Ok, enough of the 13 list CC.

>#Eric Wilhelm wrote:
>> # from Ken Williams
>>
>>> use latest 'Module::Build';  # Knows to look in inc/bundled/
>>
>> Um, isn't that 'inc/inc_*', or did I miss a memo?
>
>Yeah, latest.pm is currently looking in any inc/inc_* for bundled
>stuff, but that strikes me as kind of dumb actually.  I don't know why
>I used "_" as a namespace separator when the filesystem already has a
>perfectly good "/" (and the like).

Well, it isn't a separator so much as a prefix, but I'm thinking perhaps 
it should be "inc/Module-Build-0.30/" so the path to the bundled 
version is more explicit - and embedding the version number in that 
path means we don't have to scan the file of the embedded module.

I would then suggest that the usage in Build.PL be:

  use inc::latest 'Module::Build' => 0.30;

and then we should do eval("use $mod $ver") in _load() to back-up the 
version check with perl's use().  Currently there is no assertion about 
what $mod->VERSION actually loads.

So, if you're bundling something, A) you know what version it is and B) 
if the yield-to-newer logic somehow misses that "what it found" is 
actually older then we'll be in for a bumpy ride which might end at 
$inexplicable_error_message_12.

Implicit in this is an assumption that the author will use a tool to 
perform the bundling+modify Build.PL and that they will run *disttest* 
before shipping.

This allows:

  1. no opendir/readdir and thus _search_bundled() is _check_bundled()
  2. only one file needs to be scanned by _version()
     (which could probably be rolled into _search_inc())

All that said, version.pm is already pretty short and the only issues I 
currently see are:

  1.  doesn't assert the required minimum version (e.g. 0.30)
  2.  _version() should maybe return 0 if it fails to open the file.

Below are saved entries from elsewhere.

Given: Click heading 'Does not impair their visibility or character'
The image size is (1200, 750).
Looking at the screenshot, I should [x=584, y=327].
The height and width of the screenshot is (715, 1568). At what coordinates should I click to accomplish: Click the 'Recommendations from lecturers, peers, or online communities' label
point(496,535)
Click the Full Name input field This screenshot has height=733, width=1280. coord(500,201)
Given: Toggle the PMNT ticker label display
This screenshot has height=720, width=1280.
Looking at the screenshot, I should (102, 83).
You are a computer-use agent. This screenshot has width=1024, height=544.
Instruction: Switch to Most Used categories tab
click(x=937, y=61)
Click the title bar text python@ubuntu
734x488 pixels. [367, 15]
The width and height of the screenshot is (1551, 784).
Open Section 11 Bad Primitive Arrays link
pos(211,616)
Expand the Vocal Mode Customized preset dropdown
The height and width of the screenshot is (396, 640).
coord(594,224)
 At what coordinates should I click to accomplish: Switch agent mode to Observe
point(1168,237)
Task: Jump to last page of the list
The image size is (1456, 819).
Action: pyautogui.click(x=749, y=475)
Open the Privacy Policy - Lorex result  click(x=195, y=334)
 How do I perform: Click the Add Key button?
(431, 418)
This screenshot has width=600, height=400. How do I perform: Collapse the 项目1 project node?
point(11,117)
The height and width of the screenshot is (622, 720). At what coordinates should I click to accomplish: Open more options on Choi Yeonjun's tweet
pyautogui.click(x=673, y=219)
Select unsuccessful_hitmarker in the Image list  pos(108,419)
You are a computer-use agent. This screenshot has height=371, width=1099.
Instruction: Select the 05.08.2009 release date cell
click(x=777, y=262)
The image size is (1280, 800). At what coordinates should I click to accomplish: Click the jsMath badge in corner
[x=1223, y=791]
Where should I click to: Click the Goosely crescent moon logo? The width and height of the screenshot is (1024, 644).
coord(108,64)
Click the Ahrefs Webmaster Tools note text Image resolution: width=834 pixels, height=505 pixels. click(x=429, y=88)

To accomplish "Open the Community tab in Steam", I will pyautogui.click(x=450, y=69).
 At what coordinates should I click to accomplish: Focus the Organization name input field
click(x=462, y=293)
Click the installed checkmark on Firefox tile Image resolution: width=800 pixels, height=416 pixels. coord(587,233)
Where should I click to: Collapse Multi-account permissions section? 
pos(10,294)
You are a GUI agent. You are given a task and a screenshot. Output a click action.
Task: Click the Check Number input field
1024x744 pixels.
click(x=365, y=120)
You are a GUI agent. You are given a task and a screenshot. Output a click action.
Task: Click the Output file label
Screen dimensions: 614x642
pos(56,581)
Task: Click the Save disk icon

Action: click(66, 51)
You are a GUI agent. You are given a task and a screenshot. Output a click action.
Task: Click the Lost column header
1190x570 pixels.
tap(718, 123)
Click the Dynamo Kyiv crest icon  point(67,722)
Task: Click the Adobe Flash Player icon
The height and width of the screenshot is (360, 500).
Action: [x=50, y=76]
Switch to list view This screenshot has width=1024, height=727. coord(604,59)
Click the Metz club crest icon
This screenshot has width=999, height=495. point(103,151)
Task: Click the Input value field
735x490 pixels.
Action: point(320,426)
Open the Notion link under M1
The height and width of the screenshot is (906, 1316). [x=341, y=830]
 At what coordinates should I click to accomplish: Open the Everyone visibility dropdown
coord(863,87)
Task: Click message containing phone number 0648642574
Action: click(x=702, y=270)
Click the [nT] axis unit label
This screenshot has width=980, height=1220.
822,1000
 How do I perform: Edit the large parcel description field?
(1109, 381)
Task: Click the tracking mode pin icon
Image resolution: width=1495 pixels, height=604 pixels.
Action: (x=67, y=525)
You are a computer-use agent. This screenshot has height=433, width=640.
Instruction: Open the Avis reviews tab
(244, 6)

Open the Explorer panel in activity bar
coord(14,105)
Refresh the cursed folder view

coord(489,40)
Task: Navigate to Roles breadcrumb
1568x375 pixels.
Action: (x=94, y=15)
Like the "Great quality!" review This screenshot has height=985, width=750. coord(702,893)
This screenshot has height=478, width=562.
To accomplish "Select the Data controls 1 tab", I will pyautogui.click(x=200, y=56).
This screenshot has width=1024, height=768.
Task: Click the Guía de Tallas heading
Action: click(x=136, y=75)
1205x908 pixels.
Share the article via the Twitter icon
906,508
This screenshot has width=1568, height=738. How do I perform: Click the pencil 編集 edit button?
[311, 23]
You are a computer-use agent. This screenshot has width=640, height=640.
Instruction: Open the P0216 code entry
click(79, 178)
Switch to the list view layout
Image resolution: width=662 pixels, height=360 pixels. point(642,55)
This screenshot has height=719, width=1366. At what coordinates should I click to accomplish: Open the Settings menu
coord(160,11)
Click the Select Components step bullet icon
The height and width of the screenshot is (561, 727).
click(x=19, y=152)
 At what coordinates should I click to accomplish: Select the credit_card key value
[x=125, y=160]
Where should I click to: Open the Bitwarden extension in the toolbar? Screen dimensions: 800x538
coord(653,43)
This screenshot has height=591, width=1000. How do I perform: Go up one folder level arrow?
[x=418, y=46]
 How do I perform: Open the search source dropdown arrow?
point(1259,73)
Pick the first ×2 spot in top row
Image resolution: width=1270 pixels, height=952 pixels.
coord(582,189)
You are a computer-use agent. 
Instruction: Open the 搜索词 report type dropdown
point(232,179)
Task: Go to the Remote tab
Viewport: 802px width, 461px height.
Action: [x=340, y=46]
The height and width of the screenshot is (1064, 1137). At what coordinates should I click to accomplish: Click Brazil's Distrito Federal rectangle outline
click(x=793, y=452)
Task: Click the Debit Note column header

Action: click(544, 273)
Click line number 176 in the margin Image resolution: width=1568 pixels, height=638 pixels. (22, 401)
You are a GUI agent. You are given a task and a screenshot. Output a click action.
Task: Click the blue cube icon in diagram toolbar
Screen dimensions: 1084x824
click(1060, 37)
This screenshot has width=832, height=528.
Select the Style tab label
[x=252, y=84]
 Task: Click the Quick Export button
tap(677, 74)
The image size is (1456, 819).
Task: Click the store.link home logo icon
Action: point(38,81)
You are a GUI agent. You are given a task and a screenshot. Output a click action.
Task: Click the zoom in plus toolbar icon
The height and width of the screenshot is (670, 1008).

Though #2 might be pathological and finding a directory (if it is 
actually a directory -- oops we're missing that check (hmm, #3?)) in 
@INC with a file named like a module where we can't read it is ... 
interesting.  Has anyone tried that?


One final note:

  # TODO: doesn't handle coderefs or arrayrefs or objects in @INC, but
  # it probably should

I don't think there's a clean general way to deal with that because 
you'll potentially end up in the situation of needing to unload the 
module(s) if the coderef loads it.  If things come to trying to yield 
to a new version of a module in a coderef, I think the best thing we 
can do is just to use the known-good bundled version.  (Leaving the 
owner of said coderef to sort out their own mess - or e.g. detect the 
loading of inc::latest and deal with it that way.)  So, s/TODO/NOTE/ 
and s/should/shouldn't/?


--Eric
-- 
Minimum wage help gives you minimum service.